DS: Quella frase la scrissi anni fa in seguito ad un sogno lucido estremamente partecipe e vivido. Mi alzai e scrissi pagine di flusso di coscienza – questa frase mi rimase “appiccicata dentro”, perché era ciò che avevo visto e percepito. E sono convito che l’essere umano, che percepisce 3 dimensioni (ed una quarta – il tempo – soggettivamente) su un totale di 11 nella fisica, abbia molti “muri” che può interpretare come “buchi nella materia”, “presenze”, “Interferenze”… insomma è una visione Gnostica dell’esistenza che può ricordare molto ZEBRA e Philip K Dick – solo, non credo ci sia una intelligenza artificiale dietro a tutto ciò. Cosa ci sia non lo so e la cosa mi manda ai pazzi. Ma c’è qualcosa di insolito nell’universo tutto. Ed è tutto ciò che posso dire.

LG: Molti ritengono che in campo musicale tutto è stato già scoperto e sperimentato. Secondo te esiste ancora una nuova frontiera sonora da esplorare?
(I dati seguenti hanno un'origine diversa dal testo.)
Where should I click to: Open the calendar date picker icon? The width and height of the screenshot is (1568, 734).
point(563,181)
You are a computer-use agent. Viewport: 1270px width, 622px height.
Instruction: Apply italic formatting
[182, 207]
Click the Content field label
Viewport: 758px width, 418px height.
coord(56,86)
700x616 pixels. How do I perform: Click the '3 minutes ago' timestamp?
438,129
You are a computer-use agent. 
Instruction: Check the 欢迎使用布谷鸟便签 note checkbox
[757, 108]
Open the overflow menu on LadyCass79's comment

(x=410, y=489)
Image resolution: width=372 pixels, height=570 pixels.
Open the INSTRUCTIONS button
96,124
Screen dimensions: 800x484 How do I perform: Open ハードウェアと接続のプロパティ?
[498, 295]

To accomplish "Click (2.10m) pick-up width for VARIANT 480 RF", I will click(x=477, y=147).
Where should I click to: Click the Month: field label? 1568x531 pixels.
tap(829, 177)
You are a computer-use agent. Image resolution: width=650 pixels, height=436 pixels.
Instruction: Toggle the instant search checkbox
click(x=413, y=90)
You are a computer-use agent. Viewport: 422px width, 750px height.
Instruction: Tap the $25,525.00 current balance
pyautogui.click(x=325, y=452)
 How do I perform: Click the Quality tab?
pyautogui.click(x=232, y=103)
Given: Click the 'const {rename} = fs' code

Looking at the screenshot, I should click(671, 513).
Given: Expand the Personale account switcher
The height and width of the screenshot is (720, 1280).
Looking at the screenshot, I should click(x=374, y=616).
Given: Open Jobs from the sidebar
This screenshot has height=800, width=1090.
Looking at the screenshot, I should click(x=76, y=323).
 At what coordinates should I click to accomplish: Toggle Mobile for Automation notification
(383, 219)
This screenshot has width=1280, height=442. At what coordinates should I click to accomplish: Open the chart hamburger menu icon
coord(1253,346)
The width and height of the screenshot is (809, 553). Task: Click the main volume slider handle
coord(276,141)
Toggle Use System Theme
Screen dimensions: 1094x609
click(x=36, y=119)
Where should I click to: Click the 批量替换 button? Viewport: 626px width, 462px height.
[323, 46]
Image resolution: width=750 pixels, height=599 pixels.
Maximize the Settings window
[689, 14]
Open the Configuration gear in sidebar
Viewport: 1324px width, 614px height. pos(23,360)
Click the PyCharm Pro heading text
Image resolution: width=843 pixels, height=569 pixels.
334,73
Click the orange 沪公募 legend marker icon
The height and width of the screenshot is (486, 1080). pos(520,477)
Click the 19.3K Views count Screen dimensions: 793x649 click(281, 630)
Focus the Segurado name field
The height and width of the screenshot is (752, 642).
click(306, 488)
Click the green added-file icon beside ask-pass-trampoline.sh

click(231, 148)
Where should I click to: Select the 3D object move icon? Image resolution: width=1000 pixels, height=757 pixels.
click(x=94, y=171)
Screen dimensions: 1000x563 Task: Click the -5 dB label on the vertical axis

DS: Al di là dei discorsi sul suono dell’universo, la metafonia et caetera, ciò che non conosciamo e ci esalta è ciò che dobbiamo esplorare… per te sarà una cosa, per me un’altra – l’entusiasmo nel guardarsi intorno trovo sia la vera linfa vitale per poter dire “ok, questo è stupendo, è nuovo, è eccitante”. Una volta che hai curiosità, entusiasmo e voglia di sentire DAVVERO della musica e di godertela, non di analizzarla chirurgicamente, allora avrai di sicuro qualcosa di nuovo per te – a livello di arrangiamento, di produzione… certo, non arrivano più dischi che fanno a pezzi tutto quello che sapevi della musica in 40 minuti oggigiorno – Scott Walker era uno dei pochi che ancora ti mandava fuori di testa, ma poi, ne vedo gran pochi di “innovatori tout-court”, e va bene così, si va avanti a piccoli passi, l’importante è che siano decisi. Suona sciocco ma per me è così.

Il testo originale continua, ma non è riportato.